## PROBLEM TO WORK ON
Within the records, which lines hold the string "agent"? Report each one by copying it.

## GIVEN RECORDS

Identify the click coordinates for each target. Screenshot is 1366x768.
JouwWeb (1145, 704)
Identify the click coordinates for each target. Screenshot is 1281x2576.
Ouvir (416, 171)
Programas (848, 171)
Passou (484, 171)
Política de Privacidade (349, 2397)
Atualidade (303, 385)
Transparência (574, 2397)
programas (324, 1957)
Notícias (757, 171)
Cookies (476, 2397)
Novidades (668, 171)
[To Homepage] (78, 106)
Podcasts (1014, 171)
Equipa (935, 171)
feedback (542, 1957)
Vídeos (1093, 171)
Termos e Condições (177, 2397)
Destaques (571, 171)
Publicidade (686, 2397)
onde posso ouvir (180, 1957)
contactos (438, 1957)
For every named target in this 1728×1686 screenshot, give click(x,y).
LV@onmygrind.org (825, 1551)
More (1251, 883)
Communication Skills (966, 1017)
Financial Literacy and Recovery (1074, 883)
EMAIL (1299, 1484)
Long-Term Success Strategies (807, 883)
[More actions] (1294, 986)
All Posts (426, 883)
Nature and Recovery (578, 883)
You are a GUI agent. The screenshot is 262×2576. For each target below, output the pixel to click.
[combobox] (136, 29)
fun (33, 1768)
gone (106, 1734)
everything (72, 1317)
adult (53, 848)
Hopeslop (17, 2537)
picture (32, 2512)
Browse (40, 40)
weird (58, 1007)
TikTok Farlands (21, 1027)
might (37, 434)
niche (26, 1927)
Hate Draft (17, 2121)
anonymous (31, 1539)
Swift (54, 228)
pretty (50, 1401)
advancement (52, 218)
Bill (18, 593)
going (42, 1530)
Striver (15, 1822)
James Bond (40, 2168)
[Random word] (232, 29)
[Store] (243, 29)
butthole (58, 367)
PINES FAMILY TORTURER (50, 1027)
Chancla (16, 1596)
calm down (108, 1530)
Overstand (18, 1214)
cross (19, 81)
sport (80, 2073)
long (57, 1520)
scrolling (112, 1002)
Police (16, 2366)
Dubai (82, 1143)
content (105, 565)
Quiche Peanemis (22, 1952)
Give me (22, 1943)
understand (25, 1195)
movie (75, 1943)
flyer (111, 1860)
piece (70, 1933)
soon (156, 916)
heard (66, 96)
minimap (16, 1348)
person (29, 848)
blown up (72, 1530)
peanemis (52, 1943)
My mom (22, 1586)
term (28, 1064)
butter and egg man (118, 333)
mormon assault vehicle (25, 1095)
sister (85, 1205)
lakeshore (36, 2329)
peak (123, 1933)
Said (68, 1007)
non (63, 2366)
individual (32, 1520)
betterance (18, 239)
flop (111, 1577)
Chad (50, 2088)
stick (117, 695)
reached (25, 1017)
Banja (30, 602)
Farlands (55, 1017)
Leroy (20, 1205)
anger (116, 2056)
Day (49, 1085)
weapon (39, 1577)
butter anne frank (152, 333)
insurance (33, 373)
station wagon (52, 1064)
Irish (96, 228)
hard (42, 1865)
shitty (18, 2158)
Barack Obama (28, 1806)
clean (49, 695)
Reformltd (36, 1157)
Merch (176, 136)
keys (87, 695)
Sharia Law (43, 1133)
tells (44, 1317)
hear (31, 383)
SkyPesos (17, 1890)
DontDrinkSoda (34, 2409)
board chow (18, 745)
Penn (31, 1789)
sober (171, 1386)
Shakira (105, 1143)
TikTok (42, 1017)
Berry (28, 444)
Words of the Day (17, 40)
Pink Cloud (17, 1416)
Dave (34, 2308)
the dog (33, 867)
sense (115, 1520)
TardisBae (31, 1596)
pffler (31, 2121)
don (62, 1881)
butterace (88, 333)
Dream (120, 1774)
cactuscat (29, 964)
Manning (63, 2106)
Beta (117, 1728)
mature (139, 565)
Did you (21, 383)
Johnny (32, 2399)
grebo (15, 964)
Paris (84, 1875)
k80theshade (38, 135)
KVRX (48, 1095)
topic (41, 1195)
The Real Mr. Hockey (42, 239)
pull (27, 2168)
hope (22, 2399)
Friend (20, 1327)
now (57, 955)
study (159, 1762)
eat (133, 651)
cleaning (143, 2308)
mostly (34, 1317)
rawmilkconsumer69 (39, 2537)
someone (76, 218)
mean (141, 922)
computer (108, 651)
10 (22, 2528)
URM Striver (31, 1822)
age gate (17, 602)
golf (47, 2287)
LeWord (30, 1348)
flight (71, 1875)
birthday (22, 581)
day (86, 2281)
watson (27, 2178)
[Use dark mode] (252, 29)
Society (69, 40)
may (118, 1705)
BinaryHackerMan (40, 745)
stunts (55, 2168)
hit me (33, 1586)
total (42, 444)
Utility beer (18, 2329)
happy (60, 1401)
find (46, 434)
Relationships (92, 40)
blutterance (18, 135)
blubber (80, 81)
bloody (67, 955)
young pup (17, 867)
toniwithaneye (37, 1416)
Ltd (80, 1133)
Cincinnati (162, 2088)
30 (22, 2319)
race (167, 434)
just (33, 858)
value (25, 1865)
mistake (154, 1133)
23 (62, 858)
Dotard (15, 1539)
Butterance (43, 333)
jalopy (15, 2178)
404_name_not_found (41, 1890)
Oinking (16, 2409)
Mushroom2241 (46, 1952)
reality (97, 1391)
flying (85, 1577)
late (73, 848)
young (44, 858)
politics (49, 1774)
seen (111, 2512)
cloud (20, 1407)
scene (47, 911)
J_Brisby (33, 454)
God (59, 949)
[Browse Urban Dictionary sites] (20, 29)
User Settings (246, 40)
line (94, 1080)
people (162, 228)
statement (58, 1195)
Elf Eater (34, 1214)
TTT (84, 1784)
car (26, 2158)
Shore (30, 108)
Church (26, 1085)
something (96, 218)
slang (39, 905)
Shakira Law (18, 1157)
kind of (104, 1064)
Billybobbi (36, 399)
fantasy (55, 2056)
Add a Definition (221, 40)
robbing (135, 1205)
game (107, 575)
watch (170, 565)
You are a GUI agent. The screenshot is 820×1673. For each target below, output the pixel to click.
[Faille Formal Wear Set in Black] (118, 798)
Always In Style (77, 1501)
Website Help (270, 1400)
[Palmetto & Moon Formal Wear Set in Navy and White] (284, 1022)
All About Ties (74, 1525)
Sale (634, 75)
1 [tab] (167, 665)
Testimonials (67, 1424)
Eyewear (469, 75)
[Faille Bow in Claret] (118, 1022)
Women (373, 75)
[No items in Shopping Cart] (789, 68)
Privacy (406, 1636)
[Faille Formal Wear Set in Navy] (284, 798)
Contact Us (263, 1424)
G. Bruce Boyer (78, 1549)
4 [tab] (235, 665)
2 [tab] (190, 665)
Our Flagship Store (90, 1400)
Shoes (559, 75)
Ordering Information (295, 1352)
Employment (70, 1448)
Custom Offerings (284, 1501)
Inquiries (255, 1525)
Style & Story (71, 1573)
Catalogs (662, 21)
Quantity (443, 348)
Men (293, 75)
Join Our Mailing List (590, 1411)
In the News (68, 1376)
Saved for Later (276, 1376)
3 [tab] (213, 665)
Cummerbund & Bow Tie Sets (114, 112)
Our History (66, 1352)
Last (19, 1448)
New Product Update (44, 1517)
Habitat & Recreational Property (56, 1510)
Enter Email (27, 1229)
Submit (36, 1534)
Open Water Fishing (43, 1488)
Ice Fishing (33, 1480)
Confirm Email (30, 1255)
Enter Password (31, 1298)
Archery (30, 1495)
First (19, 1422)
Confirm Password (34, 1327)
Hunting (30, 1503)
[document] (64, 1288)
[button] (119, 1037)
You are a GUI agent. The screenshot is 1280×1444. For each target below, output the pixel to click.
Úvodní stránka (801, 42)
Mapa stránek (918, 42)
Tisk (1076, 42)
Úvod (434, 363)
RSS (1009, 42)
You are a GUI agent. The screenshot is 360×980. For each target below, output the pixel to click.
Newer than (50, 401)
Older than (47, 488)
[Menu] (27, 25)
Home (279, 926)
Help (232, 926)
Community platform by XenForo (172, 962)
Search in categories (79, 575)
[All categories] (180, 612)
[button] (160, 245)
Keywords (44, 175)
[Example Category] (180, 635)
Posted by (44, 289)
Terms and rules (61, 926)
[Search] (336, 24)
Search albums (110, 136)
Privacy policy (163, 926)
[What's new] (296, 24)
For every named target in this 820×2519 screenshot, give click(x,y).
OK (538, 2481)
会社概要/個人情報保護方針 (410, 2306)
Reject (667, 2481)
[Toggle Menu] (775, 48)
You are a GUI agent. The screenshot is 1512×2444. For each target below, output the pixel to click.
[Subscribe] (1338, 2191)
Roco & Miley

## EXERCISE RESULT
You are a GUI agent. The screenshot is 262×2576. For each target below, output the pixel to click.
You are a GUI agent. The screenshot is 820×1673. For each target below, output the pixel to click.
You are a GUI agent. The screenshot is 1280×1444. For each target below, output the pixel to click.
You are a GUI agent. The screenshot is 360×980. For each target below, output the pixel to click.
You are a GUI agent. The screenshot is 1512×2444. For each target below, output the pixel to click.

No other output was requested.